We are off to Iona this morning with Bishop Kevin and Elspeth for the 1450th Anniversary of the arrival of St Columba. Iona is one of my favourite places and I am fascinated by the reaction of people when it is mentioned. George MacLeod’s comment that it is a ‘thin place’ is obviously well understood – meaning, I think, a place where the veil which separates earth and heaven is particularly thin.

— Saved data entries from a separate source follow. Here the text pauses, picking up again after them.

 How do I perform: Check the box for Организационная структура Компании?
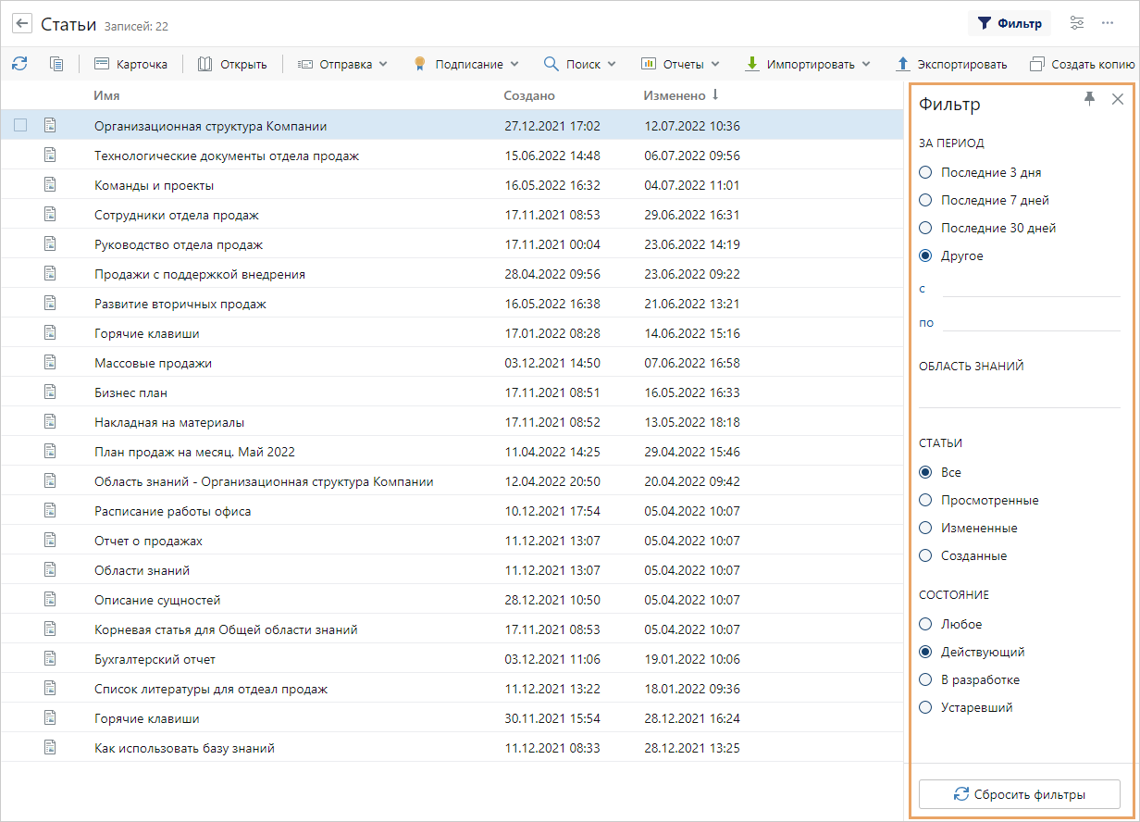tap(20, 126)
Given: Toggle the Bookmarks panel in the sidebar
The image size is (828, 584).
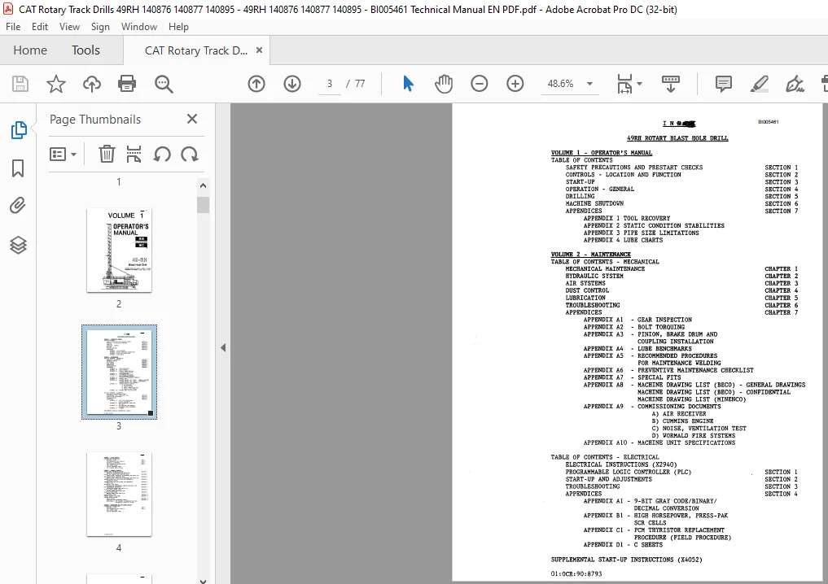Looking at the screenshot, I should click(18, 168).
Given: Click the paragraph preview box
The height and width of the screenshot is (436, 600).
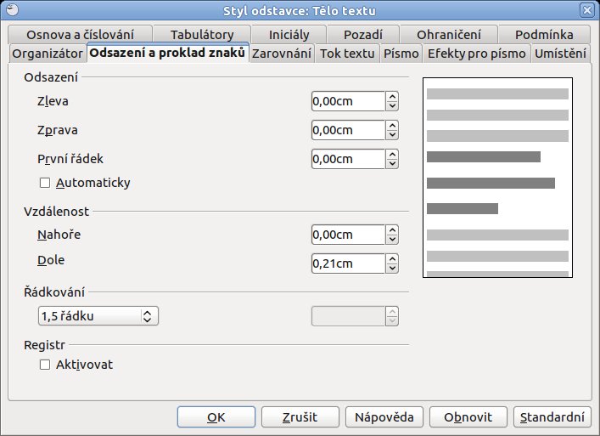Looking at the screenshot, I should pyautogui.click(x=497, y=178).
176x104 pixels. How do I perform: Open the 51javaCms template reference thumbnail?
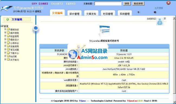pos(104,31)
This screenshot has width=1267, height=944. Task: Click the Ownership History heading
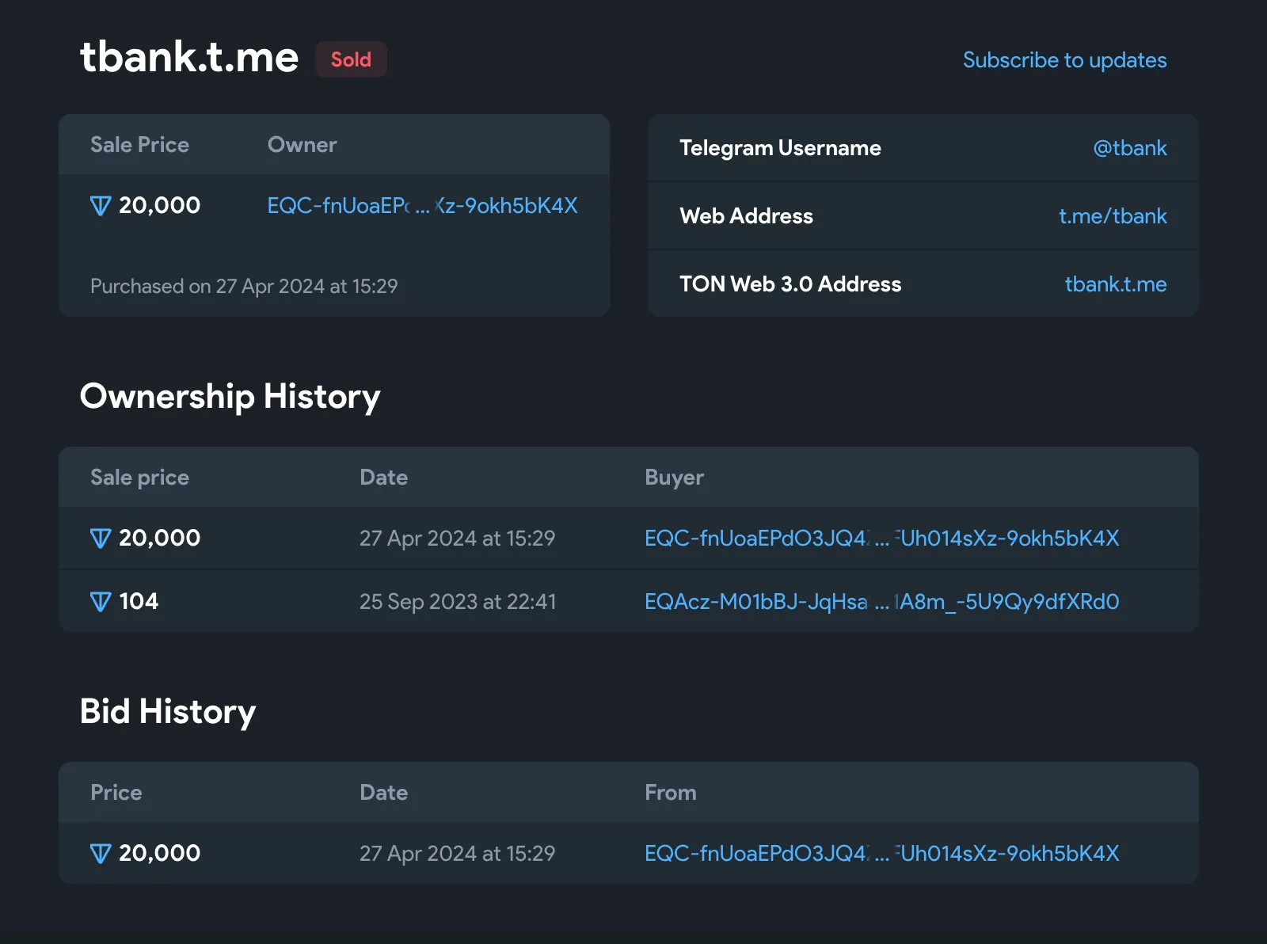point(230,396)
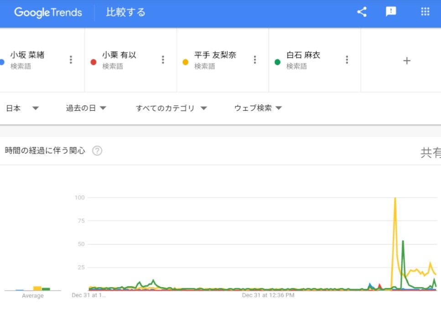Click the yellow peak at 100 on chart
The height and width of the screenshot is (323, 441).
[395, 198]
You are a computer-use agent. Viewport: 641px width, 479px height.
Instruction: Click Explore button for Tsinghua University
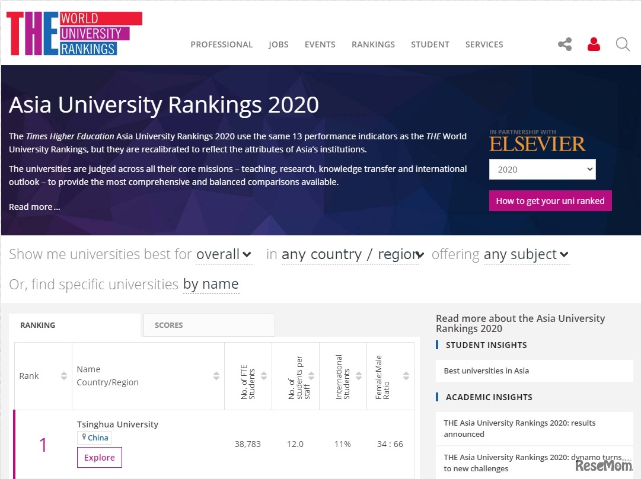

Which leads me to the article I read this week in the Alban Institute material about the SBNR group – Spiritual but not Religious. That’s very much of our [post-modern] times – people do not ‘do’ religion but they perceive themselves as being spiritual and interested in spirituality. That shapes into a challenge – which is how ‘organised and institutional’ religion can engage with such people. I think that much of Casting the Net is actually about that – the Mark of Mission which is ‘worship which renews and inspires’ is about the aspiration to produce worship which has a helpful ‘thinness’ about it.
And I can’t help make a comment about current thinking on Hospital Chaplaincy in the NHS – certainly in the unhelpfully radical form in which we experience it here. There seems to be spiritual care – which can be delivered by almost anybody – and there is religious care which is perceived as being what churches do. When I suggest that what churches do – and what my own long experience in hospital chaplaincy was about – is spiritual care for SBNR people with an absolute minimum of formal/organised/institutional content, there doesn’t seem to be an answer.